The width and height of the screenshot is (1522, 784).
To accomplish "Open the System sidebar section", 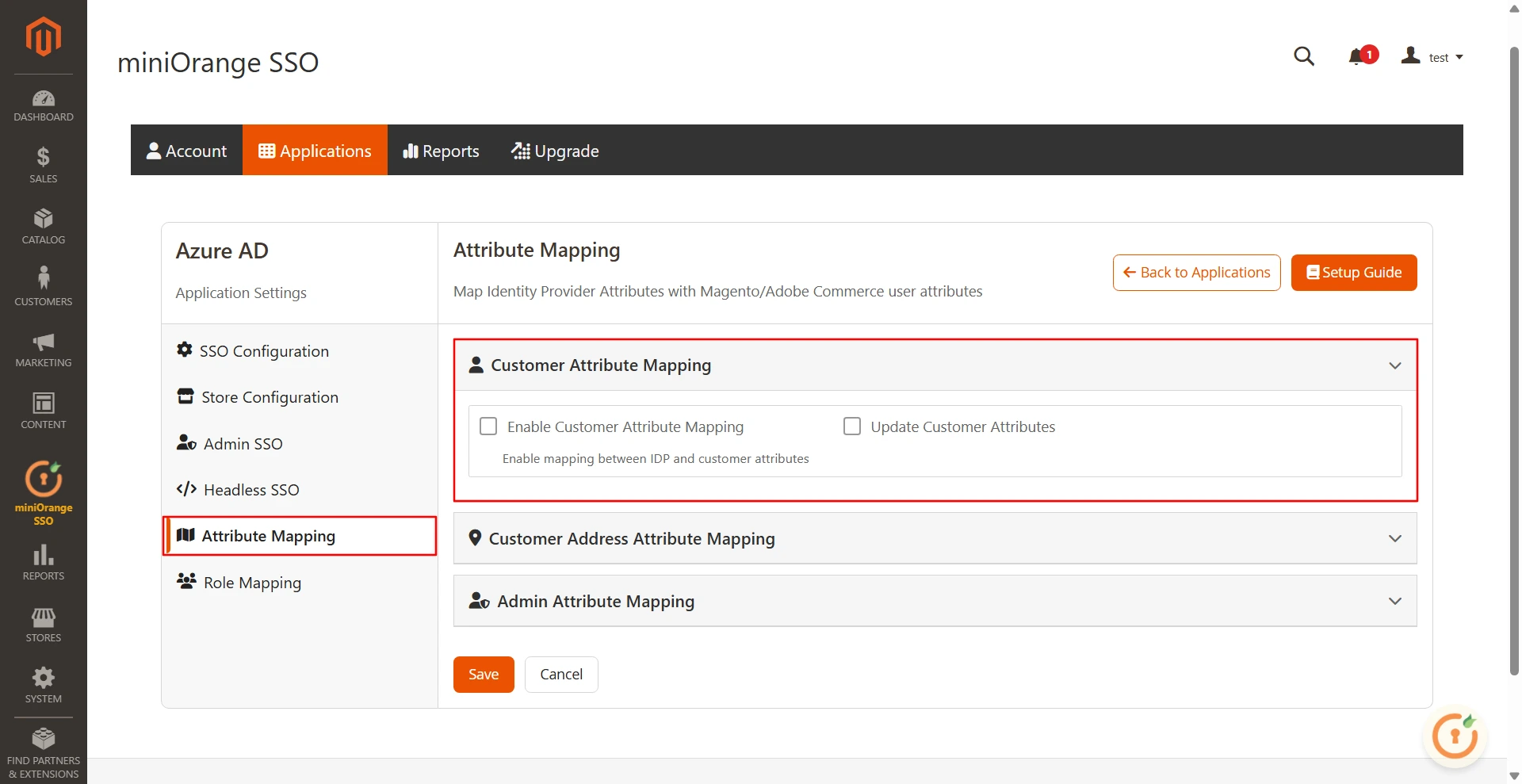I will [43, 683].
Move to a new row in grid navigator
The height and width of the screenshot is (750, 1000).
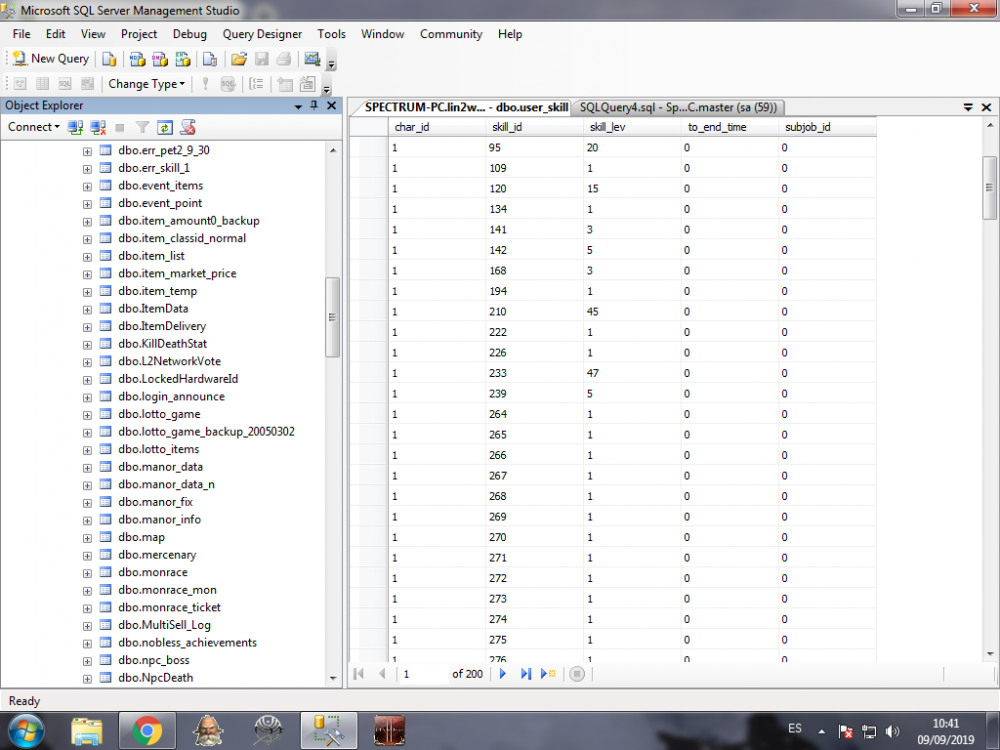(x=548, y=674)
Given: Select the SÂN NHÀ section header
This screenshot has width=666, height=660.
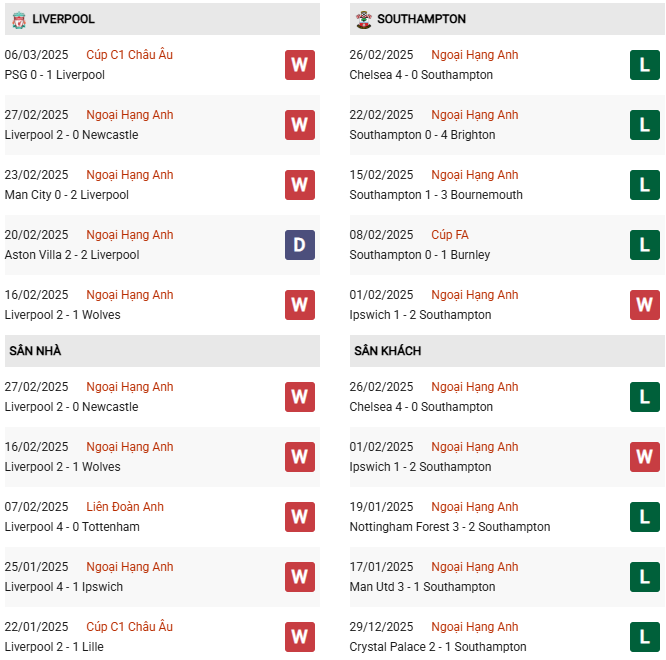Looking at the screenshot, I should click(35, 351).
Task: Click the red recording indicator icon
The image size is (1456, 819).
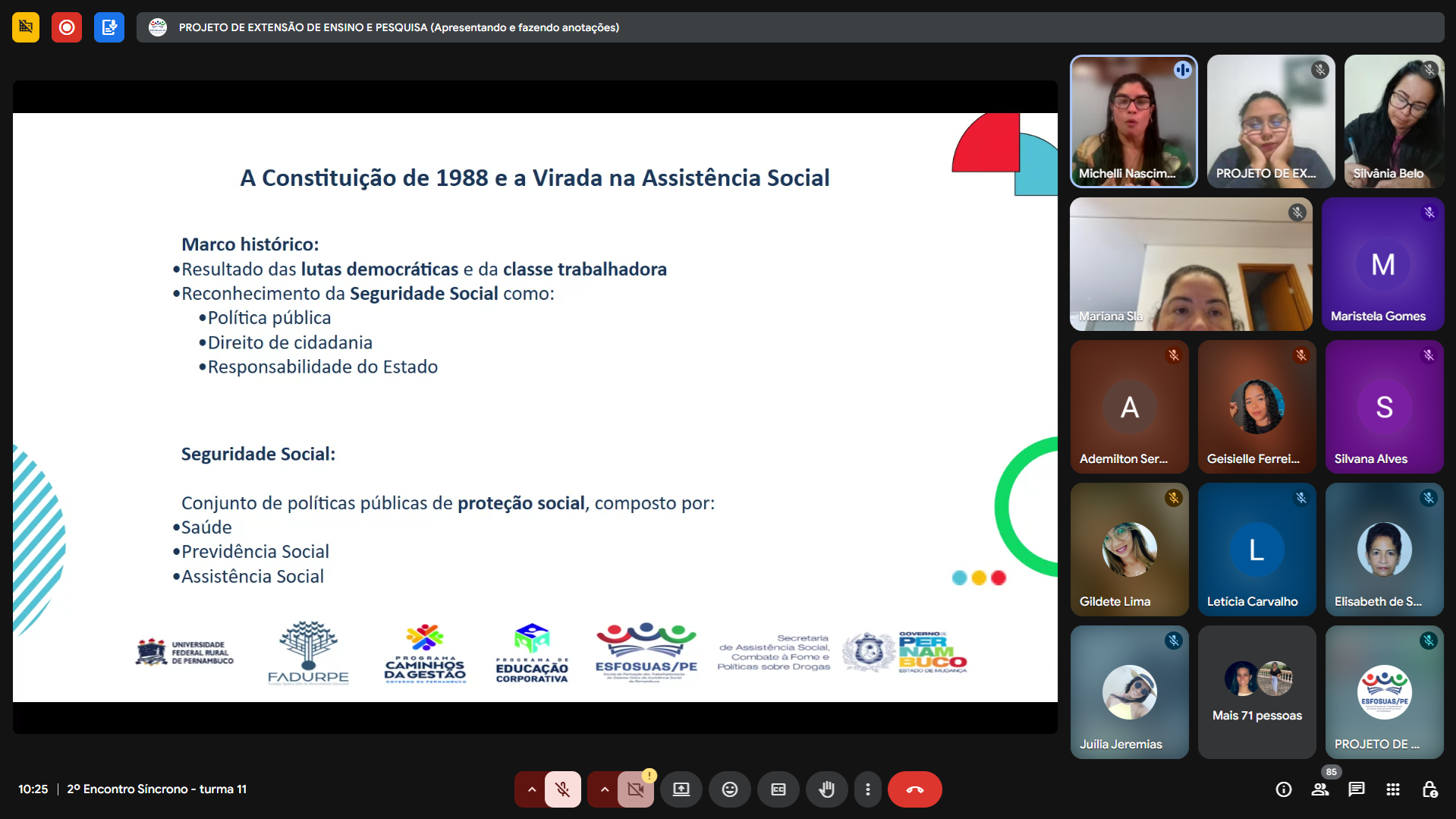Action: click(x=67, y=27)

- **GIVEN EXERCISE**: Rewrite the rows from the line containing "Move to a new row in grid navigator" through the end of the rows as a two-column CSV with the columns input and output, giving one line for each row with its text and its answer, each in a single quoted field with line breaks turned into spaces. Leave the pictures out.

- **OUTPUT OF THE TASK**:
input,output
"Move to a new row in grid navigator The height and width of the screenshot is (750, 1000).","(x=548, y=674)"
"Given: Select the SÂN NHÀ section header This screenshot has width=666, height=660.","Looking at the screenshot, I should click(35, 351)."
"Task: Click the red recording indicator icon The image size is (1456, 819).","Action: click(x=67, y=27)"